◆ **本文**:
従来の銀行システムでは、銀行は自社のデータや機能を独占的に利用していました。
オープンバンキングでは、銀行は外部事業者に自社のデータや機能を提供することで、手数料を得られるようになりました。
例えばウーバーは銀行機能を使用しているため、オープンバンキングによって定期的に手数料を得ることができます。
ウーバーは顧客がアプリ上でクレジットカードによって支払う際に、銀行のシステムを利用して決済を行っています。
そのため、ウーバーは銀行から手数料を受け取ることができるのです。
ターゲット以外の顧客獲得
オープンバンキングによって、銀行のターゲット顧客以外も取引の対象になれます。
例えば経済力が低く、銀行のターゲット顧客ではなかったウーバードライバーでも、オープンバンキングを通じて間接的に顧客となれるのです。
外部と連携することで、自身では考えつかなかったビジネス展開が可能
オープンバンキングを利用することにより、外部の事業者と円滑に連携することが可能です。
その結果、想像もしなかったようなビジネスを展開できるでしょう。
ウーバーの場合、連携することでウーバードライバーにリアルタイムの入金機能を提供できます。
オープン バンキング化の課題
ここからはオープンバンキング化における課題について解説していきます。
セキュリティの課題
銀行には、高度なセキュリティが要求されます。
背景には、お金に関するセキュリティを特に重視する日本人の国民性もあるでしょう。
この基準は、FinTechなどのベンチャー企業や外部事業者にとっても非常に高いものであることは間違いありません。
つまり現在の状況では、世界でも類を見ない高品質を追求する日本人の国民性と、銀行ならではの知識や経験を活かしながら、外部事業者と協力してオープンバンキングに対応するためのセキュリティ環境を整備する必要があるといえます。
一方でセキュリティを重視するあまり、利用者の利便性を著しく損ねることは望ましくありません。

◆ **データ**:
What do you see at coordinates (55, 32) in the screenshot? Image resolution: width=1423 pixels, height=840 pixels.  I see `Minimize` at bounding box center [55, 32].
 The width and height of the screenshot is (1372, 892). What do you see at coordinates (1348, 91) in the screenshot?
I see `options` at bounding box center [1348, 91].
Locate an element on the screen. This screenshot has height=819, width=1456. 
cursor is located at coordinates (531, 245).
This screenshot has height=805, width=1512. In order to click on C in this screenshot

◆ **作業一覧**:
1) オープンバンキングについての本文から、「ウーバーの場合、連携すること」から「あることは間違いありません。」までを一字一句そのまま書き写してください。
2) オープンバンキングについての本文から、「ウーバー」という文字列を含む文をすべて抜き出し、そのまま列挙してください。
3) オープンバンキングについての本文の続きを、最後の文の後から書き進めてください。

◆ **解答結果**:
1)
ウーバーの場合、連携することでウーバードライバーにリアルタイムの入金機能を提供できます。
オープン バンキング化の課題
ここからはオープンバンキング化における課題について解説していきます。
セキュリティの課題
銀行には、高度なセキュリティが要求されます。
背景には、お金に関するセキュリティを特に重視する日本人の国民性もあるでしょう。
この基準は、FinTechなどのベンチャー企業や外部事業者にとっても非常に高いものであることは間違いありません。

2)
- 例えばウーバーは銀行機能を使用しているため、オープンバンキングによって定期的に手数料を得ることができます。
- ウーバーは顧客がアプリ上でクレジットカードによって支払う際に、銀行のシステムを利用して決済を行っています。
- そのため、ウーバーは銀行から手数料を受け取ることができるのです。
- 例えば経済力が低く、銀行のターゲット顧客ではなかったウーバードライバーでも、オープンバンキングを通じて間接的に顧客となれるのです。
- ウーバーの場合、連携することでウーバードライバーにリアルタイムの入金機能を提供できます。

3)
そのため、例えば生体認証や指紋認証など、利用者にとって負担が少なくセキュリティ性の高い技術を組み合わせることが重要です。
データを安全に共有できるか
オープンバンキングにおける重大な課題は、データを安全に共有することです。
それゆえ多くの銀行がデータアーキテクチャ全体を再設計し、データへの安全なアクセスを実現するために、APIベースのマイクロサービスアプローチを取り入れています。
しかし最近では、米国ではクロスセリングの問題、英国では不適切な債務返済補償保険(PPI)の販売問題などが報道されています。
銀行は顧客の信頼を得なければならず、GDPRやPSD2などの規制の遵守も難しくなっているのです。
またこれらの規制によって、顧客のデータが新しい商品やサービスの開発に使用されるかどうかも大きく左右されます。
マネーロンダリングやテロ資金調達のリスク
銀行がオープンAPIに取り組むうえで、本人確認や不正防止は非常に重要な機会となります。
しかしデータの消失、個人情報の盗難、データ保護違反、マネーロンダリング、テロ資金調達などのリスクが存在します。
完全なデジタル化を目指す銀行では、業務がウェブ上で完全に管理されるため、高度なセキュリティが求められる環境となります。
オープンバンキングを活用した企業・事業事例
ここではオープンバンキングを活用した、企業や事業事例について解説していきます。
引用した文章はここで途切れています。